Mayor Muriel Bowser (D) closed District Public Schools as of May 29, with distance learning to continue until that date. DC Public Charter Schools (PCS) are expected to close on or around the same date, though each school will set their closing day.
PCS students will be contacted directly by their respective schools, said Deputy Mayor of Education Paul Kiln.
Speaking at her Friday, April 17 situational update, Bowser said that one reason for closing schools three weeks early is to preserve learning time in August. That three weeks can be tacked to the front of the planned DCPS August 31 start for the 2020-21 school year.

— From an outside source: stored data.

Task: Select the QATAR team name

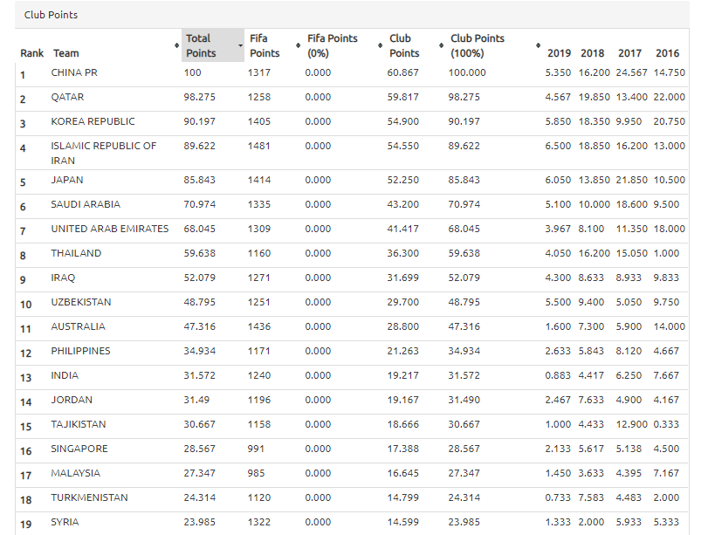Action: tap(67, 97)
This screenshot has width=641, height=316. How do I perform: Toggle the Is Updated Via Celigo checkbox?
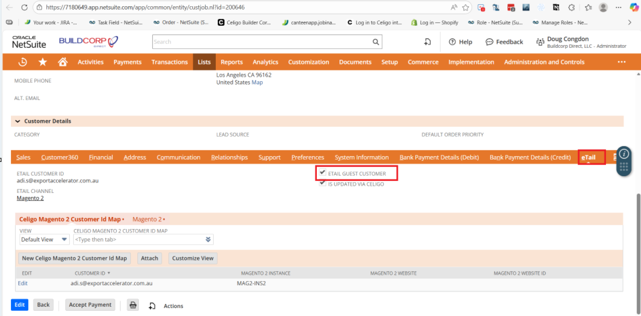323,183
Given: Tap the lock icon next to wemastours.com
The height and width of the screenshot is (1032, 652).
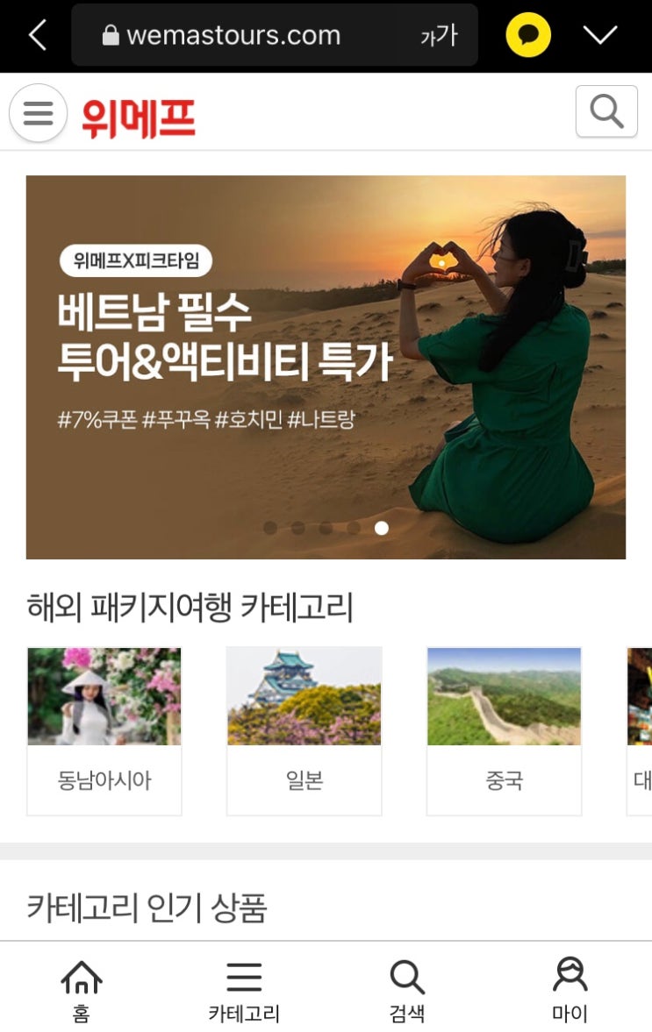Looking at the screenshot, I should [111, 36].
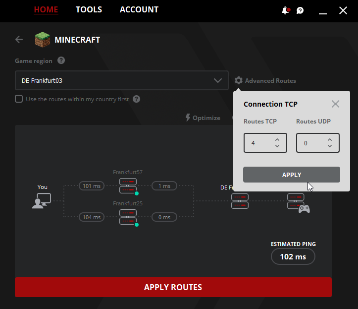Open the notifications bell
The height and width of the screenshot is (309, 358).
pos(285,10)
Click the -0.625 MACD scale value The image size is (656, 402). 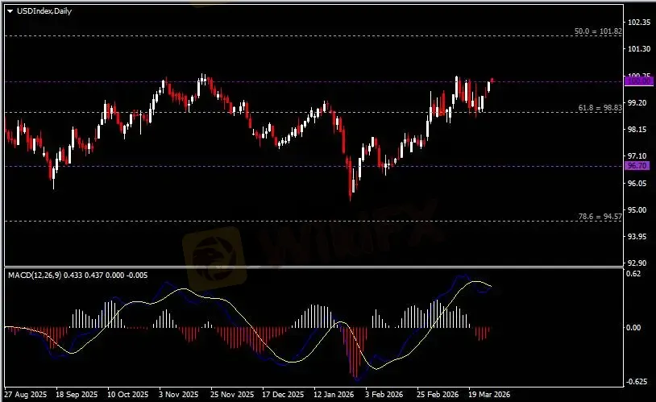(637, 382)
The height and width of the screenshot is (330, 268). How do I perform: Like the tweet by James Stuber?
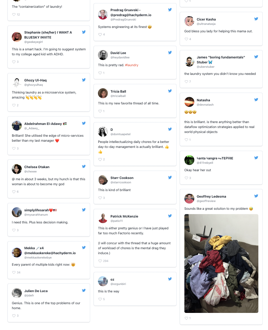point(186,82)
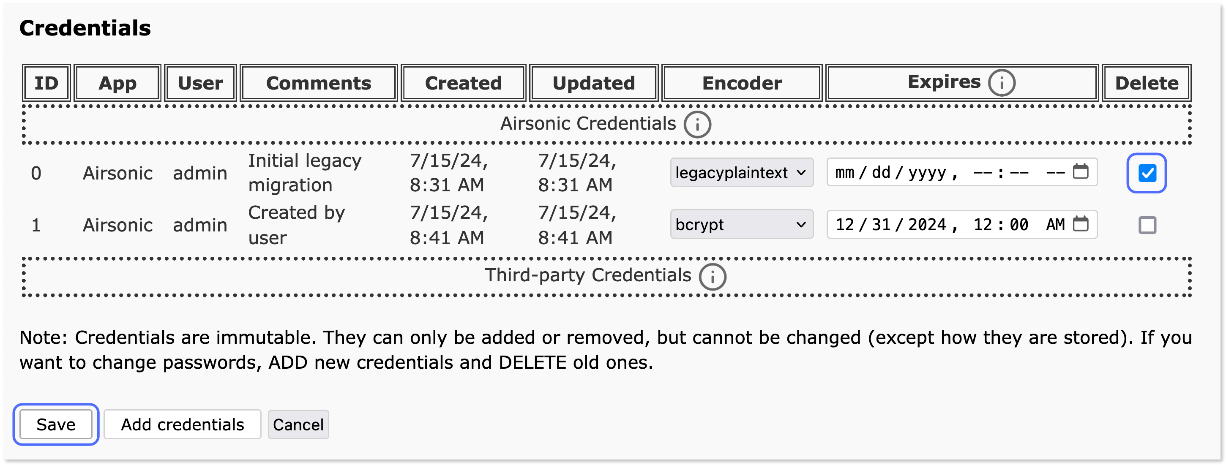Check Delete for the bcrypt credential

point(1147,225)
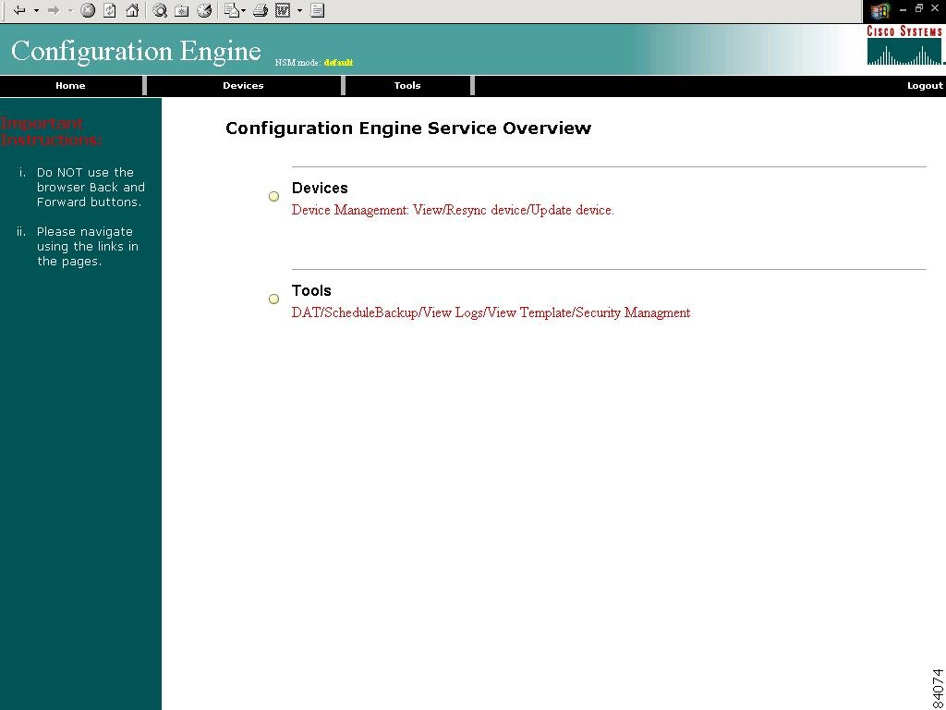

Asked by Washington Post reporter Perry Stein how the effectiveness of online learning affected decisions, DCPS Chancellor Lewis Ferebee said that preserving some time from June to use in August was ‘the best approach to provide the optimal learning enviroment in preparation for student achievement’ for the next school year.
Ferebee said DCPS is exploring some kind of student assessment to determine what students are learning in this time to inform learning over the summer and in the 2020-21 school year. Ferebee added that students who were in good standing on March 13, he said, can expect to graduate.
Some parents have not been in touch with their schools since March 16, the last day school was in session, Bowser said, asking parents to contact their schools. Ferebee said that DCPS did not have numbers on how many, but did know that some of those students had relocated during distance learning, with some affected by family cases of COVID-19. He said DCPS was reaching out to families.
There are still decisions to be made in regard to education. Summer school will be offered this year, Ferebee said, but the details are not yet clear. More info about ‘who is invited for summer experiences’ as well as on summer camp opportunities, library re-openings and ‘learning hubs’ –new, additional learning opportunities in public buildings– will also be discussed on May 15.
Bowser acknowleged that there is some work to do with distance learning. “This pandemic has put a huge spotlight on a division in our society,” she said, alluding to the digital divide. She pointed out that DCPS has distributed 16,000 devices and hotspots starting with high school students and moving thru Middle School and Elementary School student, with help from the donor-supported Education Equity Fund.
Bowser said that next week, she will talk about a new advisory team DC is pulling together to talk about how to reopen the District and the opportunities recovery gives the city to ‘do things not only the way they were, but better than the way they were’.